=== Consigne donnée 1 ===
Dans les enregistrements, recopiez la partie qui va du début jusqu'à la ligne contenant « Looking at the screenshot, I should [1335, 329]. » incluse, en changeant « Given » en « Instruction » et sans rien modifier d'autre.

=== Passage du texte ===

□ □ □ □ □ □ □

Correspondance de Voltaire/1753/Lettre 2572

La bibliothèque libre.
Correspondance de Voltaire/1753
Correspondance : année 1753GarnierŒuvres complètes de Voltaire, tome 38 (p. 48).
2572. — DE MADAME DENIS À MILORD MARÉCHAL[1].
À Francfort, ce 11 juin.

J’ai à peine la force de vous écrire, milord. J’arrive ici très-malade, et j’y trouve mon oncle mourant et en prison dans une auberge abominable. Il est affligé de la colère d’un prince qu’il a adoré et qu’il voudrait aimer encore ; mais son innocence lui donne un courage dont je suis étonnée moi-même au milieu de tous les maux qui l’environnent. Il est très-vrai qu’il n’a point le contrat dont il est question, il est très-vrai qu’il a cru me l’avoir envoyé, et que peut-être il me l’a envoyé en effet ; il se peut faire qu’il se soit perdu dans une lettre qui ne me sera point parvenue comme bien d’autres, peut-être aussi sera-t-il dans cette caisse qui est en chemin pour revenir ou dans ses papiers à Paris. Pour obvier à tous ces inconvénients, n’ayant pas la force d’écrire, il vient de dicter à un homme sur un écrit qui non-seulement le justifie, mais annule à jamais ce contrat, et qui doit assurément désarmer Sa Majesté. Je crois, milord, que vous serez content, d’autant que si jamais ce contrat se retrouve notre premier soin sera de le rendre, malgré l’écrit que nous vous envoyons.

□ □ □ □ □ □ □

=== Données en entrée ===

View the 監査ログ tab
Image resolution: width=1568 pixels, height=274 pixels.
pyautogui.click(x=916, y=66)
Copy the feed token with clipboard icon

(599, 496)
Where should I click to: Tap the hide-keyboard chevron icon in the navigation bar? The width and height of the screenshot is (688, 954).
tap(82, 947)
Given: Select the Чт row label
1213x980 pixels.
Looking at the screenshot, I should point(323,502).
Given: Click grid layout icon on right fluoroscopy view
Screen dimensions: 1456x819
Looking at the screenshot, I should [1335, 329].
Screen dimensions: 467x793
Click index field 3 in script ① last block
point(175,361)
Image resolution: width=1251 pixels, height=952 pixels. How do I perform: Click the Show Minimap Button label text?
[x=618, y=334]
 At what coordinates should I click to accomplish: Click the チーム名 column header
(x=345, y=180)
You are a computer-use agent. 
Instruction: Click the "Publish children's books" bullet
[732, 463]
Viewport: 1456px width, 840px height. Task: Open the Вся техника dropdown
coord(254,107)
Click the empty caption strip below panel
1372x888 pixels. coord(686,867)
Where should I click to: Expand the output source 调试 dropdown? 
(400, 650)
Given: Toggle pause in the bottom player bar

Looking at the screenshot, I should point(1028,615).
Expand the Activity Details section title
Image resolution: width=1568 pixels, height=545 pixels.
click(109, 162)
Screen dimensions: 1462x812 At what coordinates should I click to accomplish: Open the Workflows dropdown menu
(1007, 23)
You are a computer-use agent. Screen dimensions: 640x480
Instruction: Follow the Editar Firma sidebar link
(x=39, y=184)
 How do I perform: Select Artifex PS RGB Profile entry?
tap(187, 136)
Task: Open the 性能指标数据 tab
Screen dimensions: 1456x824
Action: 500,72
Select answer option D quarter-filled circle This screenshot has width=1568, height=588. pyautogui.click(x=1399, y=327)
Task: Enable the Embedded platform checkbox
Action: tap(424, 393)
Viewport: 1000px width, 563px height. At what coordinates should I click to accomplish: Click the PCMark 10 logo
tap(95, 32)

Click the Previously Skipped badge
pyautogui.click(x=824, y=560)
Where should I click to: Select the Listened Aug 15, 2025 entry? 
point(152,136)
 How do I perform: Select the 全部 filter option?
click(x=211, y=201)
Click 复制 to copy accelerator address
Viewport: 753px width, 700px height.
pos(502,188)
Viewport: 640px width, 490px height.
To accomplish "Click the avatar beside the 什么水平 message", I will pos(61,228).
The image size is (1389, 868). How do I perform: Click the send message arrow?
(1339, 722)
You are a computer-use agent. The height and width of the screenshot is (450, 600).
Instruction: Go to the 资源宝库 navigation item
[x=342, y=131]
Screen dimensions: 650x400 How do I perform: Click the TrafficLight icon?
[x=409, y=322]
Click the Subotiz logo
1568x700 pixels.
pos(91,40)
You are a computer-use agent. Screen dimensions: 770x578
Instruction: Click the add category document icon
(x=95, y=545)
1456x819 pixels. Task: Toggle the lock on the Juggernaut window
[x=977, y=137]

□ □ □ □ □ □ □

=== Consigne donnée 2 ===
Selon la lettre, dans quel état Madame Denis trouve-t-elle son oncle à son arrivée à Francfort ?

=== Résultat obtenu 1 ===
View the 監査ログ tab
Image resolution: width=1568 pixels, height=274 pixels.
pyautogui.click(x=916, y=66)
Copy the feed token with clipboard icon

(599, 496)
Where should I click to: Tap the hide-keyboard chevron icon in the navigation bar? The width and height of the screenshot is (688, 954).
tap(82, 947)
Instruction: Select the Чт row label
1213x980 pixels.
Looking at the screenshot, I should point(323,502).
Instruction: Click grid layout icon on right fluoroscopy view
Screen dimensions: 1456x819
Looking at the screenshot, I should [1335, 329].

=== Résultat obtenu 2 ===
Mourant et en prison dans une auberge abominable.